[Data extracted from a collection]
[Start of Attachment]

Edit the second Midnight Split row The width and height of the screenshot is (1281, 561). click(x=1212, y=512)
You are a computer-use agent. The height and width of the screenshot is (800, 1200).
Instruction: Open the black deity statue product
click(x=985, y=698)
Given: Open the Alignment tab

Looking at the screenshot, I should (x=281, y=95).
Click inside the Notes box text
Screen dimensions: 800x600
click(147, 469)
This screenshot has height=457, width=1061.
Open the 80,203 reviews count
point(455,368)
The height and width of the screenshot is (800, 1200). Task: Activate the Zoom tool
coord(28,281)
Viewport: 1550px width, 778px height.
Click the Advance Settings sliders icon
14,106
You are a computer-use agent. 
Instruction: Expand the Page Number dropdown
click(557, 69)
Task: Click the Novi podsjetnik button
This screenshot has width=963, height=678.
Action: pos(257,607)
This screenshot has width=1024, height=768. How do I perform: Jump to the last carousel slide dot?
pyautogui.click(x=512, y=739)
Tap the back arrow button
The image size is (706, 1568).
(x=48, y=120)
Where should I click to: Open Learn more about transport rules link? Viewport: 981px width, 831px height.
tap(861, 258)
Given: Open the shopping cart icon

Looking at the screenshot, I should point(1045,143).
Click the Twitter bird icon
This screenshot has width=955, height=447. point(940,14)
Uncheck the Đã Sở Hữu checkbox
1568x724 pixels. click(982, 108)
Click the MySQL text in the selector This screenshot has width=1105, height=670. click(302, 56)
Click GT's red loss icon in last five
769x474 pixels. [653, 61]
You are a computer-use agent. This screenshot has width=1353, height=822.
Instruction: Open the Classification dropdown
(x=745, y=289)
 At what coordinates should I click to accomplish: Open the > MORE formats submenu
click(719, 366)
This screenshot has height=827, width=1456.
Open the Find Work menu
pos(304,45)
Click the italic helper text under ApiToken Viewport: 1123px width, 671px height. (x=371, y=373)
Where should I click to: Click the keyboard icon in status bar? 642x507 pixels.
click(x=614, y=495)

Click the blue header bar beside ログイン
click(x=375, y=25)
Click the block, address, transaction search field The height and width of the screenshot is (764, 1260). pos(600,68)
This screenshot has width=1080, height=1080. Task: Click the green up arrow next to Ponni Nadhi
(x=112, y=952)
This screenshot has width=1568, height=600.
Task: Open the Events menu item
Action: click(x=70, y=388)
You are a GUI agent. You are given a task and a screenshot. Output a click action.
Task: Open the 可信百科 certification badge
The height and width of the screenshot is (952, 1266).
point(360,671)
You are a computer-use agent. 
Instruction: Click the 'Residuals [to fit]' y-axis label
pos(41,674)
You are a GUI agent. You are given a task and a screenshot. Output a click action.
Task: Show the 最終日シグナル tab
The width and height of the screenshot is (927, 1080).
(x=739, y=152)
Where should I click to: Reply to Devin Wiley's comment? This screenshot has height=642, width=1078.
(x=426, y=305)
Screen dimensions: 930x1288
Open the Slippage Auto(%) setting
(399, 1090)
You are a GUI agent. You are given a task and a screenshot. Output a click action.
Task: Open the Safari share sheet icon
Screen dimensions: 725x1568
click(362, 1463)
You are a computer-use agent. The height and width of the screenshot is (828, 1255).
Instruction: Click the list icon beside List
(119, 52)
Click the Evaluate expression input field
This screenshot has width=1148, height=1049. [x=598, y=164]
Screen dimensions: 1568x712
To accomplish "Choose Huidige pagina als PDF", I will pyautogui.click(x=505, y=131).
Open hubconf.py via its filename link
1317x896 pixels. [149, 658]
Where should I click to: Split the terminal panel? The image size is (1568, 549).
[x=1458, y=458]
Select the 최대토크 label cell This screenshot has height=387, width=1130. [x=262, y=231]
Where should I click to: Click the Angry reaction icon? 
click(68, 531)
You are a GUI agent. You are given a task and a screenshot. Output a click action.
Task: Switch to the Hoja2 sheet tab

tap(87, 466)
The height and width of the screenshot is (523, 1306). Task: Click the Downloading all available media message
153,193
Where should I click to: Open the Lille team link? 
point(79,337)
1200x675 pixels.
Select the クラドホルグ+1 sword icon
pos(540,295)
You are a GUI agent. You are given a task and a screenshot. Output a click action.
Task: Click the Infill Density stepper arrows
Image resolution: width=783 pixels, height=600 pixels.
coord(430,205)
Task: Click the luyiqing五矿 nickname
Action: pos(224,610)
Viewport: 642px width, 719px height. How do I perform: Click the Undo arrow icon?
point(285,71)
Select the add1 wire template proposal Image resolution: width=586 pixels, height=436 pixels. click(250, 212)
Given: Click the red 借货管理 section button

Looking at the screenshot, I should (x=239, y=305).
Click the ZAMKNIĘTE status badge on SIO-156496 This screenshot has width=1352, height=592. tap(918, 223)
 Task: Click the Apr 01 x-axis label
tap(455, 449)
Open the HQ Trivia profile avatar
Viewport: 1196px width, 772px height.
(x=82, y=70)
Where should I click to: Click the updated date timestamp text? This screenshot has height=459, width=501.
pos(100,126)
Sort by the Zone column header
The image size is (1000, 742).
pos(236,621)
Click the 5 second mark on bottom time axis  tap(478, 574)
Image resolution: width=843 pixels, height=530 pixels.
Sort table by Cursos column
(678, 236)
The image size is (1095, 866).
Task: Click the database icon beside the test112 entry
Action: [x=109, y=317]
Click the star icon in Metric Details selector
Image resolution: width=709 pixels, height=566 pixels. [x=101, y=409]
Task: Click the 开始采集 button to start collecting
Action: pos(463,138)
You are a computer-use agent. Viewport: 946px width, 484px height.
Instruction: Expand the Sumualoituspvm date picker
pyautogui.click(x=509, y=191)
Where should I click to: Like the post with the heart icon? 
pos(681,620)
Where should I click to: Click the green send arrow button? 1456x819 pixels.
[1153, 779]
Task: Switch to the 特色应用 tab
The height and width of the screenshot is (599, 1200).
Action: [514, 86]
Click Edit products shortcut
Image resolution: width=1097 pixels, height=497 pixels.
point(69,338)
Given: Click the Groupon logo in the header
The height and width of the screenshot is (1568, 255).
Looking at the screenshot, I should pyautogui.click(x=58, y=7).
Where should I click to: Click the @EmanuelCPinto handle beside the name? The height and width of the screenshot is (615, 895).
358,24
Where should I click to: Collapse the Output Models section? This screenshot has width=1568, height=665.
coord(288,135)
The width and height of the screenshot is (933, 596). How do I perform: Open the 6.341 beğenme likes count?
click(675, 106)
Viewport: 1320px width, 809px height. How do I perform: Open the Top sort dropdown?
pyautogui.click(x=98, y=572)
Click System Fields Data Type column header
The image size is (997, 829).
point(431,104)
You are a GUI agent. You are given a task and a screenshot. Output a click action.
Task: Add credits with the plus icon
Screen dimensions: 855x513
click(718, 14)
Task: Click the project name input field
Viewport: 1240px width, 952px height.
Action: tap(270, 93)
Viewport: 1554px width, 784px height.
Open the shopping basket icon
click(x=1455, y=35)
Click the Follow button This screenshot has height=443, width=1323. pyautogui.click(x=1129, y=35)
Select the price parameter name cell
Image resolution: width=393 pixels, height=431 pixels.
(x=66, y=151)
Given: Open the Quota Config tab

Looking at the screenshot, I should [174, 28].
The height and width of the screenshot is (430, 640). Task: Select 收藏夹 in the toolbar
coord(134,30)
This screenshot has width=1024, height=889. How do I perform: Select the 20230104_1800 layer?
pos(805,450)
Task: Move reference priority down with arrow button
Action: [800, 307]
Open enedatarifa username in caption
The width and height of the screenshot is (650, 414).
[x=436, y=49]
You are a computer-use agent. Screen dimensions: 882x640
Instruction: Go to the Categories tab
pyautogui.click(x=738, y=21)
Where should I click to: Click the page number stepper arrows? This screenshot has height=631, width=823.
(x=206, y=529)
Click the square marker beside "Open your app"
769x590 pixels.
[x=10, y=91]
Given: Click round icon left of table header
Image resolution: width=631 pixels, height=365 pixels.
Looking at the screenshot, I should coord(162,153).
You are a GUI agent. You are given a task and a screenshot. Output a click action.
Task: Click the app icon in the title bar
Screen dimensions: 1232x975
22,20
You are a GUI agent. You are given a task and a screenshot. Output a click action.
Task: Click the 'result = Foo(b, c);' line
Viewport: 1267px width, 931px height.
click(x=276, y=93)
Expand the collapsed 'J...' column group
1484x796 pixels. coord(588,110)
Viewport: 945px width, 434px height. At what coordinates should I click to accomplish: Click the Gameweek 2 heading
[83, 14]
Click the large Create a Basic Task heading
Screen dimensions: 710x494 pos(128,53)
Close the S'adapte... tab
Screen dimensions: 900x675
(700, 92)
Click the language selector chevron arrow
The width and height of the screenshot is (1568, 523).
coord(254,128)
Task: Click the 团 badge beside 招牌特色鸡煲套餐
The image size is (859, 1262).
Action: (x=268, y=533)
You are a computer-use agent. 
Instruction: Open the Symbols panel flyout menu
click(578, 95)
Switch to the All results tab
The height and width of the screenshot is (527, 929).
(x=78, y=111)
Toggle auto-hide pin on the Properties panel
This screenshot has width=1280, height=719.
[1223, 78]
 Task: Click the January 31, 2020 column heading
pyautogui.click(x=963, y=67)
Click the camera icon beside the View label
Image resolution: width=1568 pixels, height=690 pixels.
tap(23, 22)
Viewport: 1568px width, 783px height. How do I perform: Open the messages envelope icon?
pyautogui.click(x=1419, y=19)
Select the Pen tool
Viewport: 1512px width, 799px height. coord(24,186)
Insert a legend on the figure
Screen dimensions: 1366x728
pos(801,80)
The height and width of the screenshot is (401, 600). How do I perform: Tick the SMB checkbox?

[End of Attachment]

Task statement: Your output must be the exact lines from the one containing "Task: Click the 'result = Foo(b, c);' line" through the end of the data above, both included, and nothing more.

Solution to the exercise:
Task: Click the 'result = Foo(b, c);' line
Viewport: 1267px width, 931px height.
click(x=276, y=93)
Expand the collapsed 'J...' column group
1484x796 pixels. coord(588,110)
Viewport: 945px width, 434px height. At what coordinates should I click to accomplish: Click the Gameweek 2 heading
[83, 14]
Click the large Create a Basic Task heading
Screen dimensions: 710x494 pos(128,53)
Close the S'adapte... tab
Screen dimensions: 900x675
(700, 92)
Click the language selector chevron arrow
The width and height of the screenshot is (1568, 523).
coord(254,128)
Task: Click the 团 badge beside 招牌特色鸡煲套餐
The image size is (859, 1262).
Action: (x=268, y=533)
You are a computer-use agent. 
Instruction: Open the Symbols panel flyout menu
click(578, 95)
Switch to the All results tab
The height and width of the screenshot is (527, 929).
(x=78, y=111)
Toggle auto-hide pin on the Properties panel
This screenshot has width=1280, height=719.
[1223, 78]
 Task: Click the January 31, 2020 column heading
pyautogui.click(x=963, y=67)
Click the camera icon beside the View label
Image resolution: width=1568 pixels, height=690 pixels.
tap(23, 22)
Viewport: 1568px width, 783px height. How do I perform: Open the messages envelope icon?
pyautogui.click(x=1419, y=19)
Select the Pen tool
Viewport: 1512px width, 799px height. coord(24,186)
Insert a legend on the figure
Screen dimensions: 1366x728
pos(801,80)
The height and width of the screenshot is (401, 600). How do I perform: Tick the SMB checkbox?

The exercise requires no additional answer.